N-terminal beta-strand in YAP is critical for stronger binding to scalloped relative to TEAD transcription factor

The yes-associated protein (YAP) regulates the transcriptional activity of the TEAD transcription factors that are key in the control of organ morphogenesis. YAP interacts with TEAD via three secondary structure elements: a beta-strand, an alpha-helix, and an omega-loop. Earlier results have shown that the beta-strand has only a marginal contribution in the YAP:TEAD interaction, but we show here that it significantly enhances the affinity of YAP for the Drosophila homolog of TEAD, scalloped (Sd). Nuclear magnetic resonance shows that the beta-strand adopts a more rigid conformation once bound to Sd; pre-steady state kinetic measurements show that the YAP:Sd complex is more stable. Although the crystal structures of the YAP:TEAD and YAP:Sd complexes reveal no differences at the binding interface that could explain these results. Molecular Dynamics simulations are in line with our experimental findings regarding beta-strand stability and overall binding affinity of YAP to TEAD and Sd.
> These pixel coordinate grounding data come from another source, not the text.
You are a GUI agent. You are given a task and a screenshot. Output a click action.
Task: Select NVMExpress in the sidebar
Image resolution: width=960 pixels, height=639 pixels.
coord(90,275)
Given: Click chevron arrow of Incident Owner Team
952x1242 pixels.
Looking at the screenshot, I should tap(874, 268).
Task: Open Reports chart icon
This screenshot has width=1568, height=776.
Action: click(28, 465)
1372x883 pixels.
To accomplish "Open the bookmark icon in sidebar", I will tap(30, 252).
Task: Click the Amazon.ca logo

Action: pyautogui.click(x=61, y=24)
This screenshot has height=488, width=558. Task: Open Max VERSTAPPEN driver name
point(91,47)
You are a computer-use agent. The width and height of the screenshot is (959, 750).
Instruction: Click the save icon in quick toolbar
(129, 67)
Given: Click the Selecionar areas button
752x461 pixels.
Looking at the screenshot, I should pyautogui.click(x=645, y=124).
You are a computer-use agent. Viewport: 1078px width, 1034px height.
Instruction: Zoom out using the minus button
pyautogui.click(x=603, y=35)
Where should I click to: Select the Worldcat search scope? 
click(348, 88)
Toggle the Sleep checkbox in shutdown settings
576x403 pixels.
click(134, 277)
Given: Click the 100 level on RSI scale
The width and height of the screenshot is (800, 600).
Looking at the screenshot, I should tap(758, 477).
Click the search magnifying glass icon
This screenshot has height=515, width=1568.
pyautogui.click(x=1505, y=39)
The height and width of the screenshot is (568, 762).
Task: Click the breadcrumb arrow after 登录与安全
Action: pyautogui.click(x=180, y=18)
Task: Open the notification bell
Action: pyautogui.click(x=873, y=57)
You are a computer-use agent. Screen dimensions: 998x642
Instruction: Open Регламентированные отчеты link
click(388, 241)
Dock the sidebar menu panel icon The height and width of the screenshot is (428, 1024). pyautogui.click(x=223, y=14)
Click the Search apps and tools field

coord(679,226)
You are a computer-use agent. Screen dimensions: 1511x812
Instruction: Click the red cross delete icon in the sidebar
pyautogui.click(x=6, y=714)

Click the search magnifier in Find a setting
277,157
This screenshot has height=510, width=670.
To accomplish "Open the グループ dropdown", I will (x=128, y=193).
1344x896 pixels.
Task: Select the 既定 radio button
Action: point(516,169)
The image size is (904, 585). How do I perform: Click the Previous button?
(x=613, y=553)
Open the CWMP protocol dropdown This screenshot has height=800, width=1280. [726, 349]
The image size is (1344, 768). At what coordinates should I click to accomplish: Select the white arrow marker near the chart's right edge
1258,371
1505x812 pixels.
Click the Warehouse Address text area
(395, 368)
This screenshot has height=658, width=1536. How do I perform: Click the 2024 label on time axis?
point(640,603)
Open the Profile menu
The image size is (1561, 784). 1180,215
In particular, RMSF, correlated motion and MMGBSA analyses suggest that beta-sheet fluctuations play a relevant role in YAP(53-57) beta-strand dissociation from TEAD4 and contribute to the lower affinity of YAP for TEAD4. Identifying a clear mechanism leading to the difference in YAP's beta-strand stability proved to be challenging, pointing to the potential relevance of multiple modest structural changes or fluctuations for regulation of binding affinity.